··· Information shown
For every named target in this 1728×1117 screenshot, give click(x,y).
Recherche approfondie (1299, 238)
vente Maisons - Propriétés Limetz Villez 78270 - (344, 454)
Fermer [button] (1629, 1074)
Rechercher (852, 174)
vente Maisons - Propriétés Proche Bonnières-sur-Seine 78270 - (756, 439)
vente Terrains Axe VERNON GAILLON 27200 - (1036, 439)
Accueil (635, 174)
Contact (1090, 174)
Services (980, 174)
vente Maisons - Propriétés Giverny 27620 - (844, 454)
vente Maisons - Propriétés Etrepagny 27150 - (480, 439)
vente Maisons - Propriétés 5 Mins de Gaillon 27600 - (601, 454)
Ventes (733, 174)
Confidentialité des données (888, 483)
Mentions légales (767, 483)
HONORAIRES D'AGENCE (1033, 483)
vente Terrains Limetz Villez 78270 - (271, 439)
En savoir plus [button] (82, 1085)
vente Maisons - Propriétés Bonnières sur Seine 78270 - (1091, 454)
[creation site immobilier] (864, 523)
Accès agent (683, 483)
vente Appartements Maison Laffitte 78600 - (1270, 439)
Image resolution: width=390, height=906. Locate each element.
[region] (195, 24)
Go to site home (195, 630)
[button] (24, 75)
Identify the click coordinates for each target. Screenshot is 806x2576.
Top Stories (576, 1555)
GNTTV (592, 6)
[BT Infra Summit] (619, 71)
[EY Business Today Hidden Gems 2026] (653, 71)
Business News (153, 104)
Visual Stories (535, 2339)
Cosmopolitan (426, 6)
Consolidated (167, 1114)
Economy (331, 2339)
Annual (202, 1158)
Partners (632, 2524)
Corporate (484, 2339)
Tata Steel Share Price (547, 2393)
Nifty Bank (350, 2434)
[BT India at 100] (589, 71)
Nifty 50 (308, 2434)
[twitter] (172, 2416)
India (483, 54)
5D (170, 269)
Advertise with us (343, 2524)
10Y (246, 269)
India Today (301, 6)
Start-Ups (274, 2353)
······
Transcribe the records exactly as they appear.

For every named target in this 1728×1117 screenshot, give click(x,y).
Recherche approfondie (1299, 238)
vente Maisons - Propriétés Limetz Villez 78270 - (344, 454)
Fermer [button] (1629, 1074)
Rechercher (852, 174)
vente Maisons - Propriétés Proche Bonnières-sur-Seine 78270 - (756, 439)
vente Terrains Axe VERNON GAILLON 27200 - (1036, 439)
Accueil (635, 174)
Contact (1090, 174)
Services (980, 174)
vente Maisons - Propriétés Giverny 27620 - (844, 454)
vente Maisons - Propriétés Etrepagny 27150 - (480, 439)
vente Maisons - Propriétés 5 Mins de Gaillon 27600 - (601, 454)
Ventes (733, 174)
Confidentialité des données (888, 483)
Mentions légales (767, 483)
HONORAIRES D'AGENCE (1033, 483)
vente Terrains Limetz Villez 78270 - (271, 439)
En savoir plus [button] (82, 1085)
vente Maisons - Propriétés Bonnières sur Seine 78270 - (1091, 454)
[creation site immobilier] (864, 523)
Accès agent (683, 483)
vente Appartements Maison Laffitte 78600 - (1270, 439)
Image resolution: width=390, height=906. Locate each element.
[region] (195, 24)
Go to site home (195, 630)
[button] (24, 75)
Identify the click coordinates for each target. Screenshot is 806x2576.
Top Stories (576, 1555)
GNTTV (592, 6)
[BT Infra Summit] (619, 71)
[EY Business Today Hidden Gems 2026] (653, 71)
Business News (153, 104)
Visual Stories (535, 2339)
Cosmopolitan (426, 6)
Consolidated (167, 1114)
Economy (331, 2339)
Annual (202, 1158)
Partners (632, 2524)
Corporate (484, 2339)
Tata Steel Share Price (547, 2393)
Nifty Bank (350, 2434)
[BT India at 100] (589, 71)
Nifty 50 (308, 2434)
[twitter] (172, 2416)
India (483, 54)
5D (170, 269)
Advertise with us (343, 2524)
10Y (246, 269)
India Today (301, 6)
Start-Ups (274, 2353)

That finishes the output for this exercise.